Intel will slash its employee numbers by the thousands, says a Bloomberg report. The move is intended to cut costs in the face of a slowing global PC market.
The company could cut approximately 20% of its sales and marketing teams, said the report, citing “people with knowledge of the situation,” who asked not to be identified. The chipmaker had 113,700 employees as of July.
The major job cuts haven’t been made public, but an announcement is expected as early as this month, likely around Intel’s third-quarter earnings report on October 27. Intel last had major layoffs in 2016, when about 12,000 people were let go. As of July, Intel employed approximately 113,700 folks.
Lenovo, HP, Dell, and other PC makers have all seen a significant drop in PC sales due to global inflation and geopolitical instability.

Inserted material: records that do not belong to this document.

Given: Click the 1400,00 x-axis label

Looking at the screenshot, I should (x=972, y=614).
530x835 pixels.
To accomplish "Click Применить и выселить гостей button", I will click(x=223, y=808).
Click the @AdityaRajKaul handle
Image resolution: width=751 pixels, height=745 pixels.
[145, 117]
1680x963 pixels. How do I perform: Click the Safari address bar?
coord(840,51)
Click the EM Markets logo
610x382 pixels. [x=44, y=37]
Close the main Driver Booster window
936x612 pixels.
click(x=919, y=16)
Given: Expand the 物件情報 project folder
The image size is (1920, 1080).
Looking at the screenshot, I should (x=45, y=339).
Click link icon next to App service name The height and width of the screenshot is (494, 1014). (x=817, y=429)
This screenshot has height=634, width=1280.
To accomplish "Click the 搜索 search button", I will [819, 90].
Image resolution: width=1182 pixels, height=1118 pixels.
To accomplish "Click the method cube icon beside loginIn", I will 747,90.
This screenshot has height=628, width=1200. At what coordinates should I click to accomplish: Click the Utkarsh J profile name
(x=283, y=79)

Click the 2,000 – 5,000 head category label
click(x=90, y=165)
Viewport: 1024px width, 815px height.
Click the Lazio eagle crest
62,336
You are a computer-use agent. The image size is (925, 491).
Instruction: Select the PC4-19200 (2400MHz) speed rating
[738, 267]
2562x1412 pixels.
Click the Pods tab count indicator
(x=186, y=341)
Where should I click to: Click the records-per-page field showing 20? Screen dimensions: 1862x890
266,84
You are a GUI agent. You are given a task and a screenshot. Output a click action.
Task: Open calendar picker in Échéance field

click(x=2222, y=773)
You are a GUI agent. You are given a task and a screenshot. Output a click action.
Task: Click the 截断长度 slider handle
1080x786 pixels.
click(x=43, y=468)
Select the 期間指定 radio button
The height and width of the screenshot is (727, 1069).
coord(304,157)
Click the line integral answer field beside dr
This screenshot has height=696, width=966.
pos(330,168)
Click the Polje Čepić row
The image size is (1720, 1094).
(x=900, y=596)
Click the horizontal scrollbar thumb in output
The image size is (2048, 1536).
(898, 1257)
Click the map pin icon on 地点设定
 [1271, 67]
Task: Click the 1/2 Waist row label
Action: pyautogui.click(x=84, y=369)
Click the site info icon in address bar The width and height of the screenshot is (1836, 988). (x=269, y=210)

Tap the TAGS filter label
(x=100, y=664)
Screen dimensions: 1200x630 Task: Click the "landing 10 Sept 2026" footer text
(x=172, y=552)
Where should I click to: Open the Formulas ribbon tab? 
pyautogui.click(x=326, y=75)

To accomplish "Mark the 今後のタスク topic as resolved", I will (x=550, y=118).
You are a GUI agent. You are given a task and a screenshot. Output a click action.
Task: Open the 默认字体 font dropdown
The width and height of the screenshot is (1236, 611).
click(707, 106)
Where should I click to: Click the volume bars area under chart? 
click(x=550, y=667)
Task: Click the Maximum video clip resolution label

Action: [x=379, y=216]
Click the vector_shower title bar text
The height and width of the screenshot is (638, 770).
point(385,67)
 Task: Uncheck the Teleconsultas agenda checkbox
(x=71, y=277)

The steep decline in demand for PC processors has negatively affected Intel’s revenue.
Intel has also taken quite a hit by Apple’s 2020 decision to move away from Intel processors in its Mac computers and adopt its own custom Apple Silicon instead.
Earlier this year, Intel said 2022 sales would be around $11 billion lower than it had expected. Analysts are now predicting a third-quarter revenue drop of about 15%. Intel’s margins are also on the decline.
The chipmaker has also struggled to win back market share from rivals like AMD.
Worldwide PC shipments plunged during the third quarter, declining by 18%, according to Canalys. IDC announced similar findings, saying sales fell over 15%, while Gartner reported PC shipments were down 19.6% during the same quarter.
Intel’s profit margins have dropped greatly, falling 15 percentage points from its historical numbers of around 60%.
Intel is betting on turning things around by selling advanced AI-powered chips to the data-center market. The company is working with TSMC to build chips using the chip fabricator’s 5nm process. The Santa Clara, California chipmaker is also planning to sell shares of its Mobileye self-driving technology business in an initial public offering, which has been valued at $30 billion.
During its second-quarter earnings call, Intel acknowledged that it could make changes to improve profits. “We are also lowering core expenses in calendar year 2022 and will look to take additional actions in the second half of the year,” Chief Executive Officer Pat Gelsinger said.
Intel has declined to comment on the layoffs.